* **What the task requires**: Exactly reproduce the data from its first line through the line with "Back to Top (206, 1136)", leaving out every line after it.
────────────────────────────────────────
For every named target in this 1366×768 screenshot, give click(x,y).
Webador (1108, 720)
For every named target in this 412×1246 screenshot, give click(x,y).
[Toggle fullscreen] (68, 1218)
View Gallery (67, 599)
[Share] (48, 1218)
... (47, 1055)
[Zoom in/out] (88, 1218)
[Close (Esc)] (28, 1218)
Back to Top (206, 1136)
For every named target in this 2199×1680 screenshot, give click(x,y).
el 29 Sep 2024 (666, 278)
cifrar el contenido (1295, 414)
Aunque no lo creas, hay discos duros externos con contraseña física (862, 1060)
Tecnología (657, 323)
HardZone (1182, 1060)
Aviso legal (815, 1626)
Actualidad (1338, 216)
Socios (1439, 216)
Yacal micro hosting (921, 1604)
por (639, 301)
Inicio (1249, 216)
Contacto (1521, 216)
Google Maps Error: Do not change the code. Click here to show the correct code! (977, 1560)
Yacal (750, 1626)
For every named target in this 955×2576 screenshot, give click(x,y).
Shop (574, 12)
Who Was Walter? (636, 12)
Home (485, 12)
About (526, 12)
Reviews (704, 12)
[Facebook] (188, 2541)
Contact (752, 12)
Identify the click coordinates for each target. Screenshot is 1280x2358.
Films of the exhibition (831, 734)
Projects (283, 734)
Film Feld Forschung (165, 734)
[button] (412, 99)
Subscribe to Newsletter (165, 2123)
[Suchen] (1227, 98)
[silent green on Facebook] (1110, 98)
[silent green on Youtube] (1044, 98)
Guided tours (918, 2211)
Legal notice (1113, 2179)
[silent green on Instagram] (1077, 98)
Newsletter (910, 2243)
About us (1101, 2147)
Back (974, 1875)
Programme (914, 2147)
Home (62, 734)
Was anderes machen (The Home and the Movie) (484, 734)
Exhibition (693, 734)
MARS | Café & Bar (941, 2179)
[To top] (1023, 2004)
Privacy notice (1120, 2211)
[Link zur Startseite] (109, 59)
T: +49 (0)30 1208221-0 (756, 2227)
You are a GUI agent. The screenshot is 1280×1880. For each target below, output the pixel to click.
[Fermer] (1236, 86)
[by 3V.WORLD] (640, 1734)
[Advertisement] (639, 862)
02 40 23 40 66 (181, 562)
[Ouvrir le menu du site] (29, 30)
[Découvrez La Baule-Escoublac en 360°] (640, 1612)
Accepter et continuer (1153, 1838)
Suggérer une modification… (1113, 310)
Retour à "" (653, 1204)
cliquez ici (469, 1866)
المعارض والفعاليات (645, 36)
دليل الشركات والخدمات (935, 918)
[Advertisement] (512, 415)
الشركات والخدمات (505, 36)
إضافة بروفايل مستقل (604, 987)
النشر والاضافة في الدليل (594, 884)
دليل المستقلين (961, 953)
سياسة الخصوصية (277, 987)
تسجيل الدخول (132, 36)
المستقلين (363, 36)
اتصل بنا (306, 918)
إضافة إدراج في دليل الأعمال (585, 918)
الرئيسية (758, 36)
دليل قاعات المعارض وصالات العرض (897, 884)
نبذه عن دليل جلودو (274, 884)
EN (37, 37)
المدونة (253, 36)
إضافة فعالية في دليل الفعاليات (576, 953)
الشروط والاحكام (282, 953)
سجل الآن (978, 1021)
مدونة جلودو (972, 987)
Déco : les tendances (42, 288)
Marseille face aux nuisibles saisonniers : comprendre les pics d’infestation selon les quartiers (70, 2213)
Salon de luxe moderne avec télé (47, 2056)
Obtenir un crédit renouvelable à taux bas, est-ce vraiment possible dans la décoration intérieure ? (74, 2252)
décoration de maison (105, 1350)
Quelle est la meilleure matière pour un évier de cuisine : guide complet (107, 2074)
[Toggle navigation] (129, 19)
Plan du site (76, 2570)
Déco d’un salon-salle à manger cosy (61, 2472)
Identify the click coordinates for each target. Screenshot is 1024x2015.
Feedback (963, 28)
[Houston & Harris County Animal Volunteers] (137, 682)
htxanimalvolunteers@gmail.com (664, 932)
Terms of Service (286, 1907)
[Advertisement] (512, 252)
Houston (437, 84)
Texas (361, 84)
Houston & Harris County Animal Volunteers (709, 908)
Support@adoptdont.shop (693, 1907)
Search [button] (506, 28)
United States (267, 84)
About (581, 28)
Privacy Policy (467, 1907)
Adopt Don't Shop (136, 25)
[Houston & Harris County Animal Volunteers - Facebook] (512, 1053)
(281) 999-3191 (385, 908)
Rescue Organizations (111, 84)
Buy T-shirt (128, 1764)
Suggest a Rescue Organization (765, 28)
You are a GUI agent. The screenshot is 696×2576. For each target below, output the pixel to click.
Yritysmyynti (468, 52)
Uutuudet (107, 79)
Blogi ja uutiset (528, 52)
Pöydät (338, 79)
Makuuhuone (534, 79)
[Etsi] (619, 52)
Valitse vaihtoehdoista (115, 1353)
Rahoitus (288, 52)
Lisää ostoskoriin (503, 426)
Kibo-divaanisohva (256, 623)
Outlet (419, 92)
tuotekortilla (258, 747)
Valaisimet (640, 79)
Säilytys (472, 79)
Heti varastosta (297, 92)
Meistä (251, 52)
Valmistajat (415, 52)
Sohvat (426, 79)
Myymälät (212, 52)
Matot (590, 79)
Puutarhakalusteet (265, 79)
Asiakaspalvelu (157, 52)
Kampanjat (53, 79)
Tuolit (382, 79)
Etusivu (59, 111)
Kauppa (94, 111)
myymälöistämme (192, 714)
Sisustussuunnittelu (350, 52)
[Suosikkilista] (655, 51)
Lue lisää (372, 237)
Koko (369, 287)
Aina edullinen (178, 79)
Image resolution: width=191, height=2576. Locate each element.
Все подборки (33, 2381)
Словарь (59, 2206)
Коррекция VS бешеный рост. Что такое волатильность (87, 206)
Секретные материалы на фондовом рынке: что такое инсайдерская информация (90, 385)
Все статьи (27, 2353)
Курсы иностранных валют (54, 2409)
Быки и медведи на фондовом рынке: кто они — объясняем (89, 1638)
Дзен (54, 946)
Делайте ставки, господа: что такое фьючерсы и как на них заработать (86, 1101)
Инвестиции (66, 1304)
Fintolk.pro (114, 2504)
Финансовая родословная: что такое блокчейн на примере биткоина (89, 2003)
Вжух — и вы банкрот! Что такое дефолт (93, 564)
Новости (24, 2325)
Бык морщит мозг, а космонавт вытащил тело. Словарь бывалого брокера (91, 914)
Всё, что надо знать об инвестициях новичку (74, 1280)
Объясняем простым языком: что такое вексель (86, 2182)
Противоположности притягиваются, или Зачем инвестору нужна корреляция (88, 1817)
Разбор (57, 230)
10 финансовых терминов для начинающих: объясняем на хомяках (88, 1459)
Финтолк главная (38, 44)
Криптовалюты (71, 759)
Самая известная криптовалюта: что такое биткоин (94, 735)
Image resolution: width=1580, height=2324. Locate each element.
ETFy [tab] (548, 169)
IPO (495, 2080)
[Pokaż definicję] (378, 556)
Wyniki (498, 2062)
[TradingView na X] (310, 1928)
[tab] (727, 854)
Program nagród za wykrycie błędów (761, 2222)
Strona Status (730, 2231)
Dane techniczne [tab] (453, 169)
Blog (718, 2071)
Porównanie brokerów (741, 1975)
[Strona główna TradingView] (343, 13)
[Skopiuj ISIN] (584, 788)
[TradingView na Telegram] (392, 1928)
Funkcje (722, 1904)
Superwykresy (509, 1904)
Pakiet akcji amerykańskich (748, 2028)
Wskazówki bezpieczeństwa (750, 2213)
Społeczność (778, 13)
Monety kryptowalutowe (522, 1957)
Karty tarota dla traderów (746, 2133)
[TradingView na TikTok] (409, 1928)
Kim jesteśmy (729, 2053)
────────────────────────────────────────
* **Reply to the exercise**:
For every named target in this 1366×768 screenshot, give click(x,y).
Webador (1108, 720)
For every named target in this 412×1246 screenshot, give click(x,y).
[Toggle fullscreen] (68, 1218)
View Gallery (67, 599)
[Share] (48, 1218)
... (47, 1055)
[Zoom in/out] (88, 1218)
[Close (Esc)] (28, 1218)
Back to Top (206, 1136)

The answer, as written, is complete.